Another factor in the damage is weak building regulations by city planners and huge growth in the suburbs and previously undeveloped land. According to a report by CNN, the suburbs of Houston saw 360,000 new buildings from 2000 to 2015. All of this growth means that instead of the marshy grassland that used to make up Houston, there are a lot of newly paved parking
lots, driveways, and roads covering land that, before being developed, helped absorb rainwater.

It’s no surprise then that the Houston neighborhoods that saw the most damage were in these newer suburbs. According to estimates by FEMA, the ten most damaged neighborhoods range from fewer than 2,000 homes damaged in Klein East, all the way up to more than 5,600 homes in Cypress North.

All of the damage caused by Hurricane Harvey to homes and businesses will cost an estimated $180 billion, making it almost three times more costly than Hurricane Katrina. $30 billion of that is tied to homeowners and because of weak projections by city planners and insurance providers, only twenty percent of homeowners had flood insurance.
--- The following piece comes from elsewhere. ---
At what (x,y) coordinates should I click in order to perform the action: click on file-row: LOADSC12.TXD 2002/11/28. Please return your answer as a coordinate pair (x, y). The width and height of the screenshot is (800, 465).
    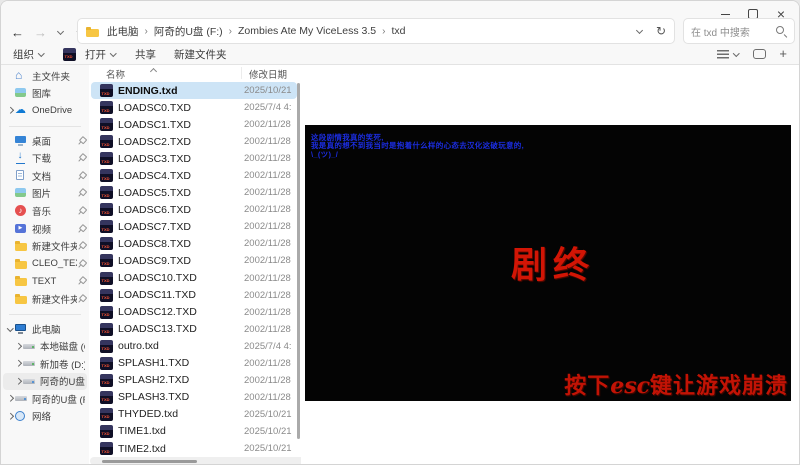
    Looking at the image, I should click on (194, 312).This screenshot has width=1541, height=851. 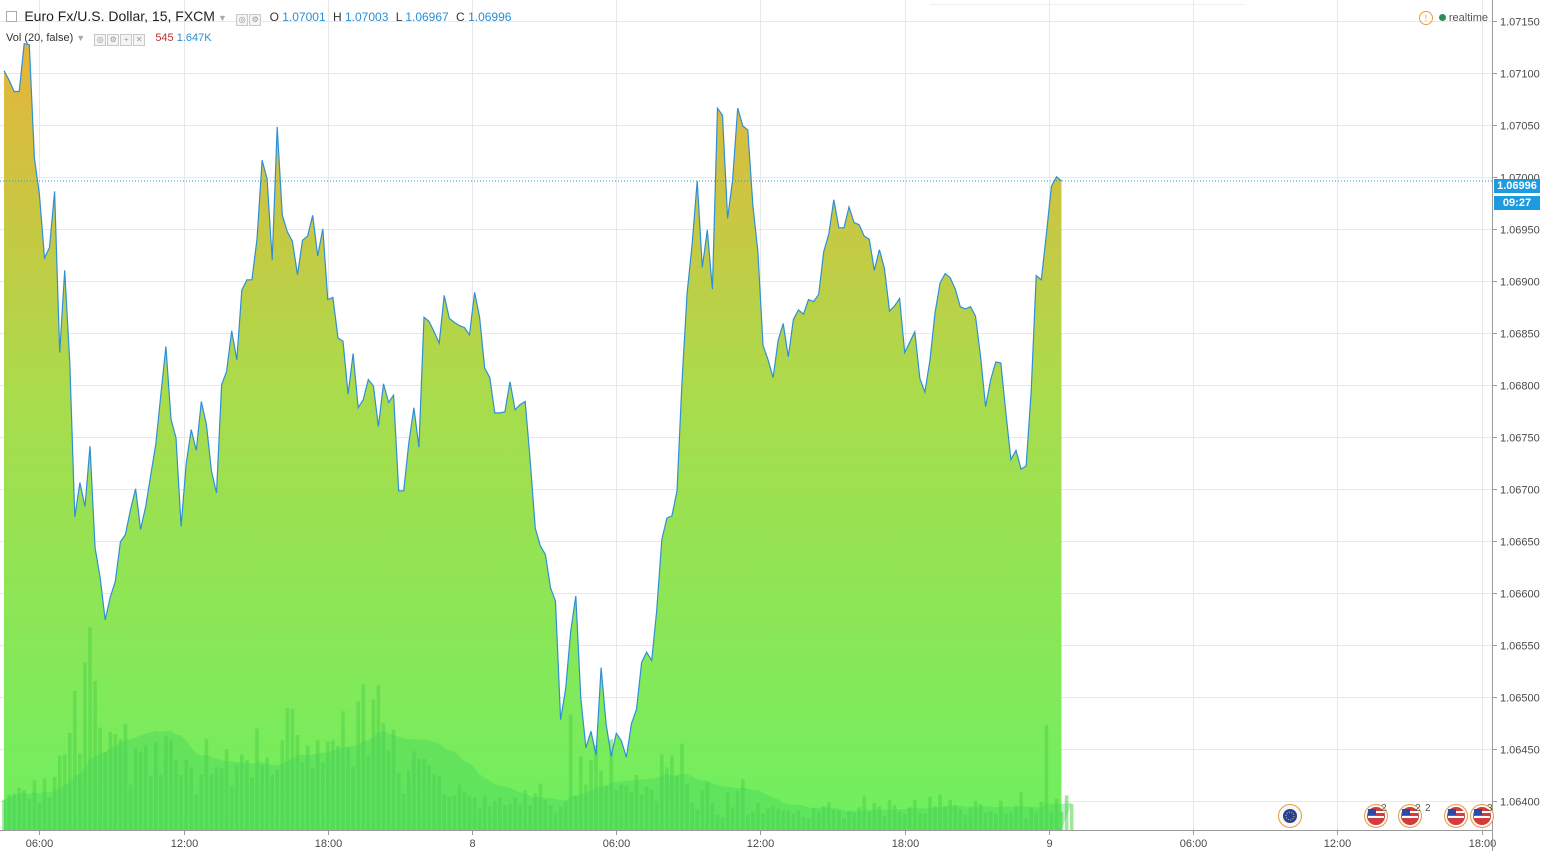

So where does all of the recovery money come from? “Unfortunately, homeowners insurance only covers up to $100,000 or $250,000 in damages, and for those without flood insurance, they
ultimately have to use their resources to pay for costs.” stated Houston Attorney Tommy Hastings. To help, the government has earmarked a certain amount of funding for them with grants and low-interest loans, and FEMA will provide temporary financial relief. But in the end, the burden will fall on the residents.